▶ **EXERCISE TASKS**:
A - From the libyuv commit text, copy the stretch from "#define HAS_ARGBTOAR30ROW_SSSE3" through "(defined(CLANG_HAS_AVX2) || defined(GCC_HAS_AVX2))" word for word.
B - In the libyuv commit text, which bug is listed for the Convert8To16 change?

Start of SUPPLIED PASSAGE

Convert8To16 for better H010 support

Convert planar 8 bit formats to planar 16 bit formats.
Accepts a parameter that determines the number of bits.

Bug: libyuv:751
Test: Convert8To16 unittest
Change-Id: I8f6ffe64428ddf5769b87e0c069093a50a2541e9
Reviewed-on: https://chromium-review.googlesource.com/835410Reviewed-by: richard winterton <rrwinterton@gmail.com>

include/libyuv/row.h

@@ -270,6 +270,7 @@ extern "C" {
     (defined(__x86_64__) || (defined(__i386__) && !defined(_MSC_VER)))
 #define HAS_ARGBTOAR30ROW_SSSE3
 #define HAS_CONVERT16TO8ROW_SSSE3
+#define HAS_CONVERT8TO16ROW_SSE2
 #define HAS_MERGERGBROW_SSSE3
 #define HAS_SPLITRGBROW_SSSE3
 #endif
@@ -281,6 +282,7 @@ extern "C" {
     (defined(CLANG_HAS_AVX2) || defined(GCC_HAS_AVX2))

End of SUPPLIED PASSAGE
Start of PROVIDED DATA

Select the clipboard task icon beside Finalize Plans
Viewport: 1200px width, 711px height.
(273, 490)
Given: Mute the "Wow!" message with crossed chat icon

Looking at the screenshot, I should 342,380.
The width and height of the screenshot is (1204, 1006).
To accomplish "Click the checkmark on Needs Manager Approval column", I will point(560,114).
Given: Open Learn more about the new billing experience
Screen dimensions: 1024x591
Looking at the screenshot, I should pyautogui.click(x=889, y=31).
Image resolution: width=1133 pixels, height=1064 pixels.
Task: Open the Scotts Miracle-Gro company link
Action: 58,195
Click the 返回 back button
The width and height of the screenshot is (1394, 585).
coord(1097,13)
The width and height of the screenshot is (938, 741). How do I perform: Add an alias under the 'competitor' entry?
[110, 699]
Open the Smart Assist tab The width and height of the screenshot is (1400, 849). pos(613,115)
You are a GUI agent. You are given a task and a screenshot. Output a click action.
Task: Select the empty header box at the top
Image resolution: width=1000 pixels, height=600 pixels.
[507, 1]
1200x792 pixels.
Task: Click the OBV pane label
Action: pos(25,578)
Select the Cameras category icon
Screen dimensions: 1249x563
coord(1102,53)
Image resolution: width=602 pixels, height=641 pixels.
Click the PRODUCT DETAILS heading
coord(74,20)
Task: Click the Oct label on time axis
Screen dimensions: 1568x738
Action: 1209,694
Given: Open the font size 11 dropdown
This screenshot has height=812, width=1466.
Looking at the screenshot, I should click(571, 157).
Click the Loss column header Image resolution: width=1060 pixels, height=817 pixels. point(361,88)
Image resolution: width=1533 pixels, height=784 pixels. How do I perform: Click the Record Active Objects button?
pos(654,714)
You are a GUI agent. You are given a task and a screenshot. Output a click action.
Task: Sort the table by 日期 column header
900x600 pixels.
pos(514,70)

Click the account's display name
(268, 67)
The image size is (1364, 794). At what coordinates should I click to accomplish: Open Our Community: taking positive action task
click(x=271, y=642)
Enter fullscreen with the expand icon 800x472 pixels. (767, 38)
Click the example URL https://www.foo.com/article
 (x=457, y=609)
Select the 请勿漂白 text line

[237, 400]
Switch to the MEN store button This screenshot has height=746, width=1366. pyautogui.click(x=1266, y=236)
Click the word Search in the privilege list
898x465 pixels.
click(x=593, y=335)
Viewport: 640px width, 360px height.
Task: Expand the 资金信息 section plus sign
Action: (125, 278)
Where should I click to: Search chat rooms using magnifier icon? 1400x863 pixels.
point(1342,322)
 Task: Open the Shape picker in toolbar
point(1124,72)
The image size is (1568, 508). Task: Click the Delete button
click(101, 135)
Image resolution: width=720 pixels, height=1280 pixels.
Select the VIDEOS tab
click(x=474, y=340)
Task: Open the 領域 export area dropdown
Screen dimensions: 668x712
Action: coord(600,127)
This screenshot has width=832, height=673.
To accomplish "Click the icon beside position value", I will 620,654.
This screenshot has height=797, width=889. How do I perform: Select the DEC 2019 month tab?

End of PROVIDED DATA

▶ **RESULTS BY TASK**:
A -
#define HAS_ARGBTOAR30ROW_SSSE3
 #define HAS_CONVERT16TO8ROW_SSSE3
+#define HAS_CONVERT8TO16ROW_SSE2
 #define HAS_MERGERGBROW_SSSE3
 #define HAS_SPLITRGBROW_SSSE3
 #endif
@@ -281,6 +282,7 @@ extern "C" {
     (defined(CLANG_HAS_AVX2) || defined(GCC_HAS_AVX2))

B - libyuv:751